Finance ministry officials say the MSP program has about one million individual and family accounts where people pay directly, and another one million where employers submit the payment. Some employers pay MSP on their employees’ behalf and others deduct MSP charges from employees’ pay, so less than half of MSP revenue comes from employers.

The NDP platform shows the party would continue to collect MSP revenues up until 2020, reaching $1.7 billion that year. James pointed to a two per cent increase for the tax bracket of $150,000 a year and up, and a one-per-cent increase in the large corporate income tax to help make up the revenue lost.

B.C. Liberal finance minister Mike de Jong held his own media event in Vancouver to show what leader Christy Clark has begun to call a “giant smoking crater” in the NDP financial plan. That “crater” is about $6.5 billion over four years, and missing MSP revenue is a large part of it, de Jong said.

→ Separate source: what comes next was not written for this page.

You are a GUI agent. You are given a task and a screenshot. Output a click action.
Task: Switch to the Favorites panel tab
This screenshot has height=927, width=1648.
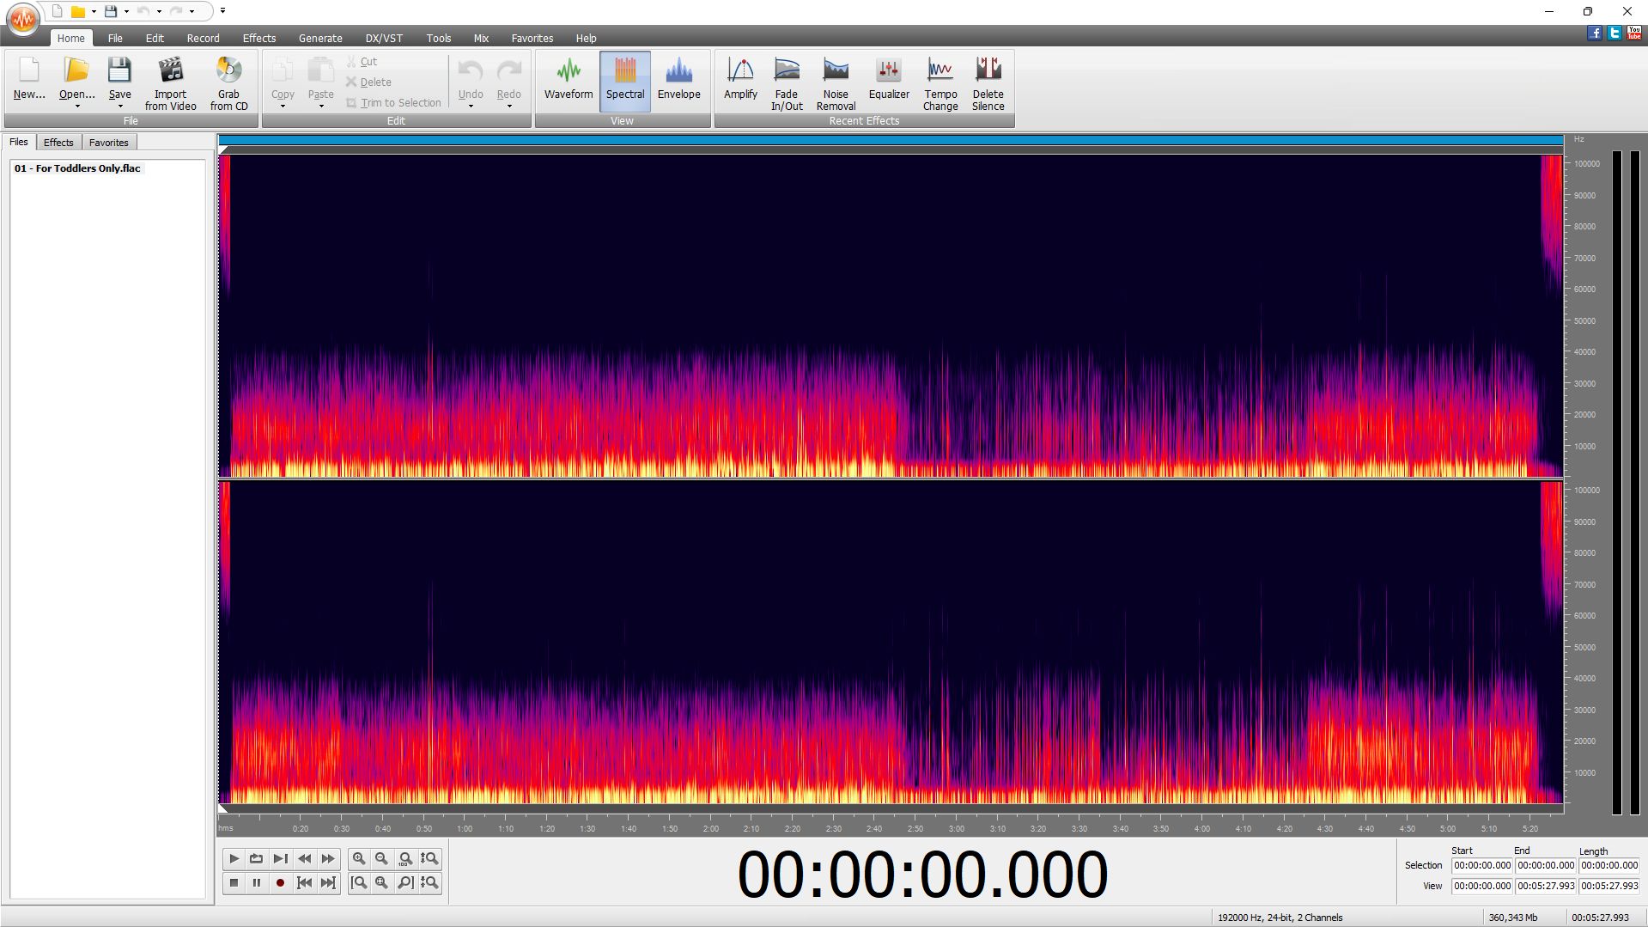(x=108, y=143)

De Jong refused to put a timeline on his own promise to eliminate MSP, beyond the commitment in his pre-election budget to reduce MSP charges by half starting in January 2018. That cut gives up $900 million in annual revenue, which his budget estimates can be covered without other tax increases.

He said the NDP promises to eliminate MSP, freeze BC Hydro rates and eliminate bridge tolls in Metro Vancouver would require increasing provincial sales tax by two points, increase personal income tax revenue by 20 per cent, or raise corporate income tax revenue by 52 per cent.